Вполне понятно, что внимание искусствоведческой литературы сосредоточено в первую очередь на таких произведениях, как «Герника», «Мечты и ложь генерала Франко», «Война и мир», «Резня в Корее». Но это и заслоняет тот очевидный факт, что их количественная доля в общем объеме наследия испанского мастера ничтожно мала. Наследие это огромно. В течение своей долгой жизни Пикассо работал необыкновенно много, создавая в день по 2—3 картины; рисунки выходили из-под его руки десятками; только за один год (с октября 1947 по октябрь 1948 г.) он выполнил около 2000 керамических работ63.

В этом необъятном море несколько работ на социально-политические темы предстают как редкие исключения. Как правило же, сюжеты Пикассо исходят из его непосредственного окружения. Он пишет портреты любимых женщин, интерьеры своего дома и мастерских, находящиеся в них предметы, животных, которыми всегда был полон его дом. Даже пейзажи весьма редки в его живописи. И это понятно. Если сюжет существует лишь как точка отталкивания, лучше выбирать простые, легко опознаваемые объекты. Конечно, чисто количественный подход не может быть решающим аргументом, но все же такая суженность кругозора симптоматична.

Обращаясь к социально-политической тематике, Пикассо не стремился найти новые образы и формы, отвечающие новым задачам, а просто заимствовал из арсенала уже сделанного. Так, «Мечты и ложь генерала Франко» и «Герника» почти целиком состоят из образов «личной мифологии». В «Войну и мир» перенесены античные сюжеты, над которыми работал Пикассо в замке в Антибе и которые не имели под собой никакой социальной программы. «Резня в Корее» не замышлялась как отклик на войну: художник выполнил картину по мотивам композиции Гойи и, лишь посылая ее на выставку, дал ей ныне существующее название. Примерно так же возник и первый «Голубь мира»: к Всемирному конгрессу сторонников мира Арагон выбрал одну из ранее сделанных литографий, которая и была использована в плакатах.

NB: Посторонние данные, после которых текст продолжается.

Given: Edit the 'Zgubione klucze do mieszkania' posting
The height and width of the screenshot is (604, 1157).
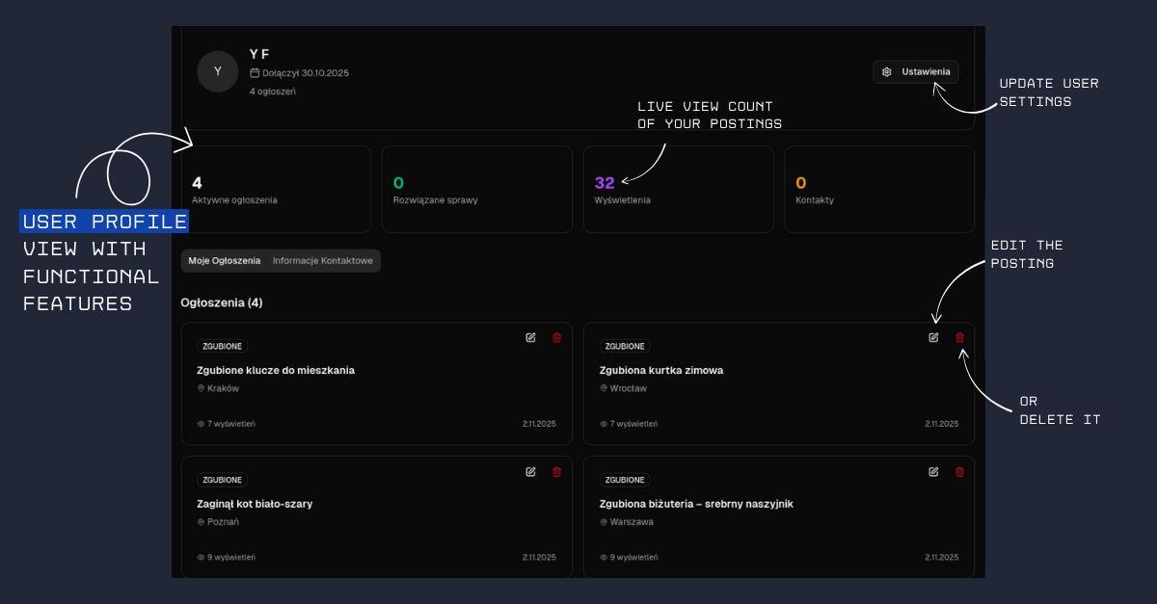Looking at the screenshot, I should (530, 337).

Точно так же работал он в книге. Хотя при его участии вышло немало изданий, лишь в редких случаях можно говорить об иллюстрациях в собственном смысле слова. Как правило, Пикассо снабжал книгу ранее сделанными рисунками, не заботясь о соответствии их сюжета содержанию литературного произведения64.

Видимо, работа по заранее предложенной теме отталкивала его.

* * *

В литературе творчество Пикассо часто оценивается как противоречивое. Что под этим имеется в виду? Если то, что Пикассо менял свои позиции и в одних случаях стоял на почве реализма, лишь «используя модернистские приемы», а в других «делал уступки» модернизму, то это неверно. Он не отступал от того пути, на который встал в молодости, написав «Авиньонских девиц».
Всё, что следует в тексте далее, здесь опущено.